Dipartimento di Elettronica, Informazione e Bioingegneria, Politecnico di Milano, Piazza Leonardo da Vinci 32, 20133 Milan, Italy.
Database (Oxford). 2019 Jan 1;2019. doi: 10.1093/database/baz132.
Many valuable resources developed by world-wide research institutions and consortia describe genomic datasets that are both open and available for secondary research, but their metadata search interfaces are heterogeneous, not interoperable and sometimes with very limited capabilities. We implemented GenoSurf, a multi-ontology semantic search system providing access to a consolidated collection of metadata attributes found in the most relevant genomic datasets; values of 10 attributes are semantically enriched by making use of the most suited available ontologies. The user of GenoSurf provides as input the search terms, sets the desired level of ontological enrichment and obtains as output the identity of matching data files at the various sources. Search is facilitated by drop-down lists of matching values; aggregate counts describing resulting files are updated in real time while the search terms are progressively added. In addition to the consolidated attributes, users can perform keyword-based searches on the original (raw) metadata, which are also imported; GenoSurf supports the interplay of attribute-based and keyword-based search through well-defined interfaces. Currently, GenoSurf integrates about 40 million metadata of several major valuable data sources, including three providers of clinical and experimental data (TCGA, ENCODE and Roadmap Epigenomics) and two sources of annotation data (GENCODE and RefSeq); it can be used as a standalone resource for targeting the genomic datasets at their original sources (identified with their accession IDs and URLs), or as part of an integrated query answering system for performing complex queries over genomic regions and metadata.

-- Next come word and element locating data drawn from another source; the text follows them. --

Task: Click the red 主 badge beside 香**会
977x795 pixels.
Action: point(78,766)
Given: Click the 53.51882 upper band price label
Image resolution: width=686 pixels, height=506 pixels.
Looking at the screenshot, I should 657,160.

许多由全球研究机构和联盟开发的有价值的资源描述了基因组数据集,这些数据集是开放的,可供二次研究使用,但它们的元数据搜索界面是异构的,不能互操作,有时功能非常有限。我们实现了 GenoSurf,这是一个多本体语义搜索系统,提供对元数据属性的综合收集,这些属性存在于最相关的基因组数据集中;通过使用最合适的现有本体,对 10 个属性的值进行语义丰富。GenoSurf 的用户提供输入搜索词,设置所需的本体丰富度级别,并获得在各种来源中匹配数据文件的身份。搜索通过匹配值的下拉列表来进行;在搜索词逐渐添加的同时,描述结果文件的聚合计数会实时更新。除了综合属性之外,用户还可以对原始(原始)元数据执行基于关键字的搜索,这些元数据也被导入;GenoSurf 通过定义良好的接口支持基于属性和基于关键字的搜索的交互。目前,GenoSurf 整合了来自几个主要有价值数据源的约 4000 万条元数据,包括三个临床和实验数据提供商(TCGA、ENCODE 和 Roadmap Epigenomics)和两个注释数据来源(GENCODE 和 RefSeq);它可以作为一种独立的资源,用于针对原始来源的基因组数据集(通过其访问 ID 和 URL 识别),也可以作为执行基因组区域和元数据的复杂查询的集成查询回答系统的一部分。